Biomedical research lab in Hamilton, Montana

Rocky Mountain Laboratories (RML) is part of the NIH Intramural Research Program and is located in Hamilton, Montana. Operated by the National Institute of Allergy and Infectious Diseases, RML conducts research on maximum containment pathogens such as Ebola as well as research on prions and intracellular pathogens such as Coxiella burnetii and Francisella tularensis. RML operates one of the few Biosafety level 4 laboratories in the United States, as well as Biosafety level 3 and ABSL3/4 laboratories.

==History==
RML evolved as a result of research on Rocky Mountain spotted fever that began around 1900, in the Bitterroot Valley. A deadly disease of unknown origin plagued early settlers of the valley. It was known locally as "black measles" because of its severe, dark rash. Montana researchers were working in the area in makeshift cabins and tents. In 1909, Dr. Howard Taylor Ricketts, while working in the area, isolated Rickettsia rickettsii as the Gram-negative bacterium that causes Rocky Mountain spotted fever.

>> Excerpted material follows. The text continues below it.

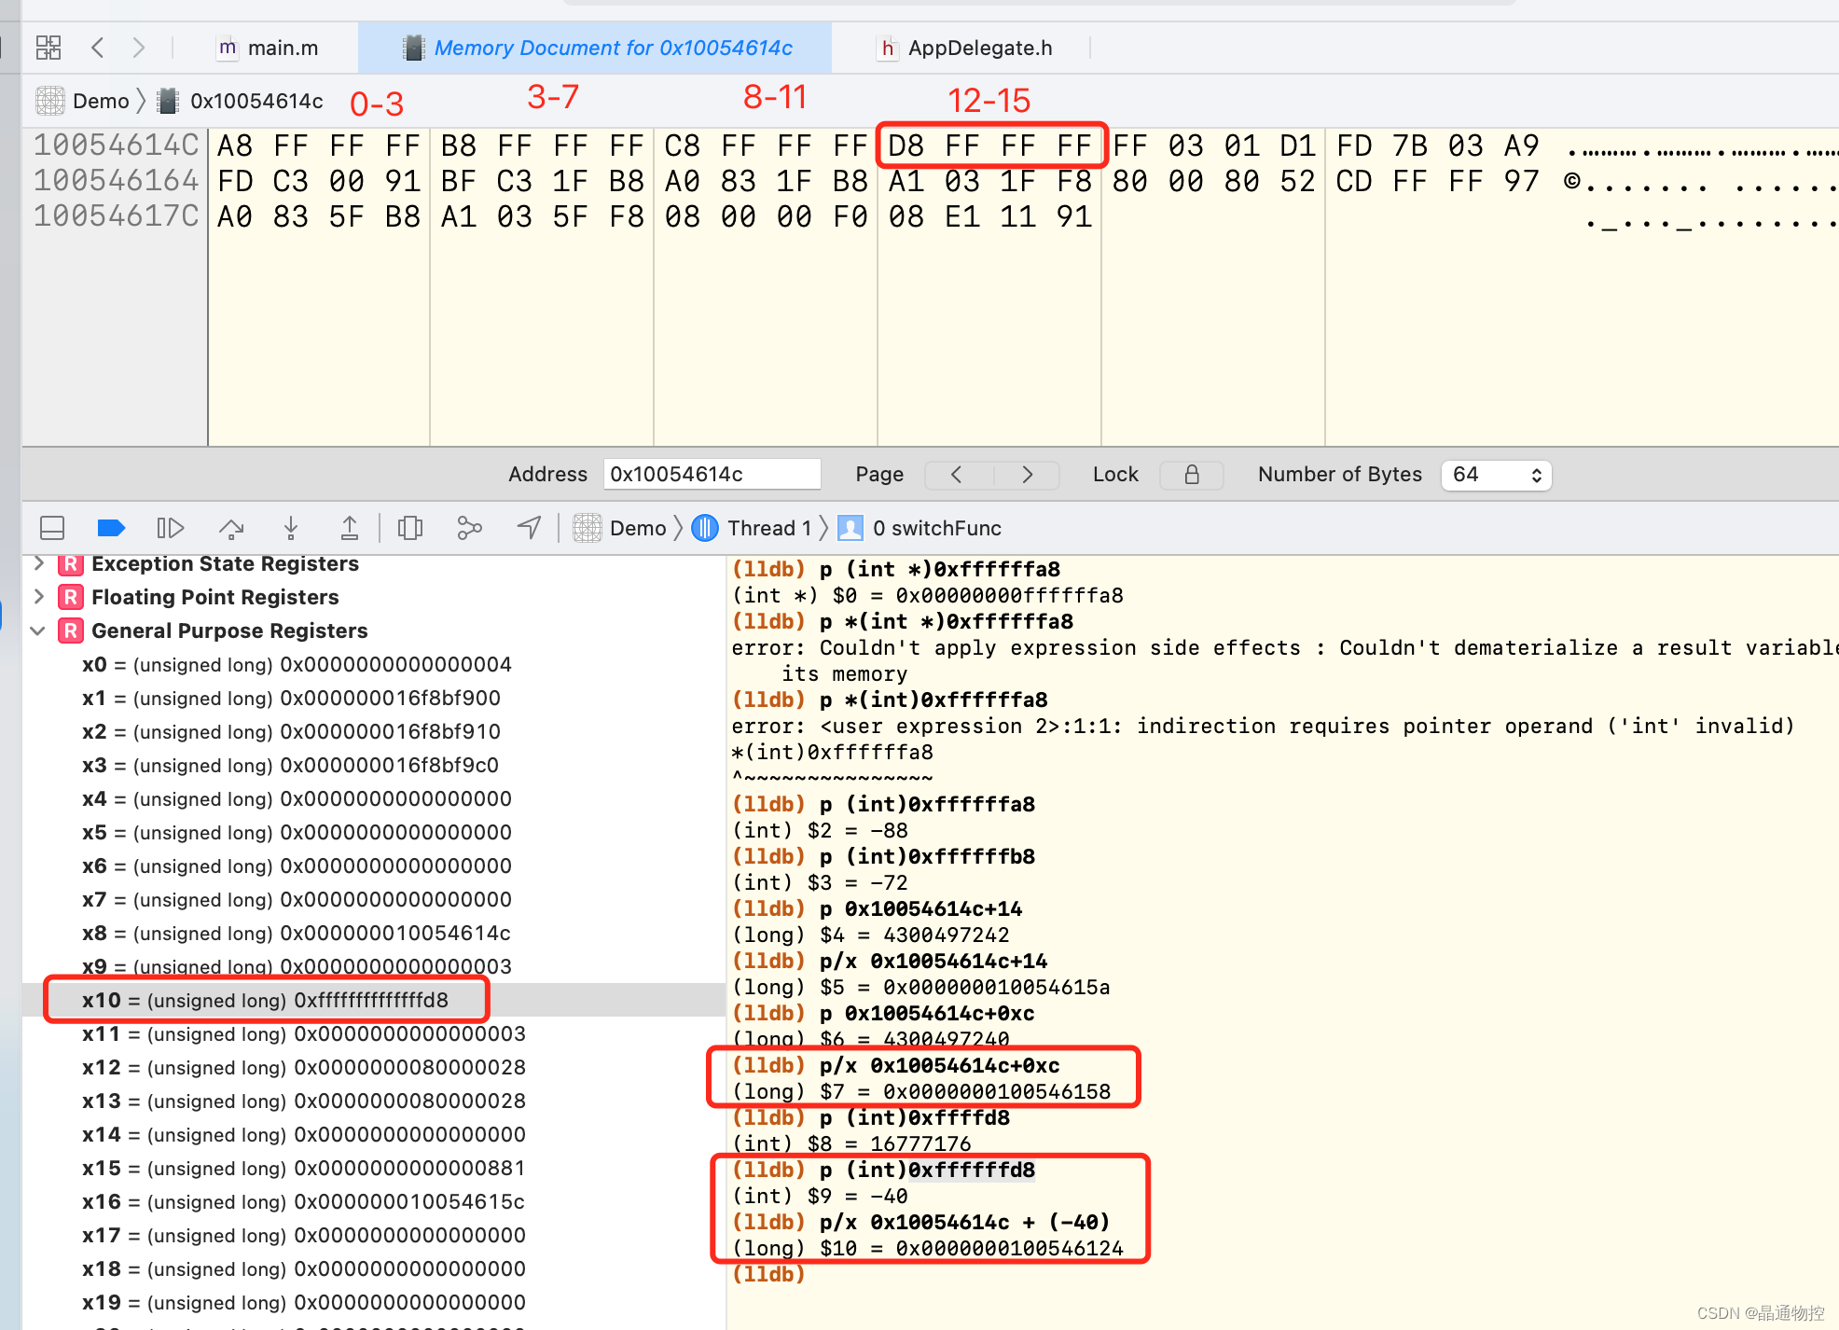Screen dimensions: 1839x1330
Task: Go forward with the right chevron
Action: point(139,48)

RML formally began as the Montana Board of Entomology Laboratory. It was opened in 1928 by the Montana State Board of Entomology to study Rocky Mountain spotted fever and the ticks, Dermacentor andersoni, that carry it. Local opposition to the "tick lab" was strong, as residents worried ticks would escape the laboratory and cause an outbreak in the community. To allay their fears, the original laboratory building featured a small moat around its perimeter. In 1932, after spotted fever was diagnosed in other states, the federal government bought the facility and renamed it Rocky Mountain Laboratory. The laboratory expanded, adding faculty to study zoonotic diseases including typhus, tularemia, and Q-fever. H. R. Cox and Gordon Davis working at RML discovered that Coxiella burnetii was the causative agent of Q fever.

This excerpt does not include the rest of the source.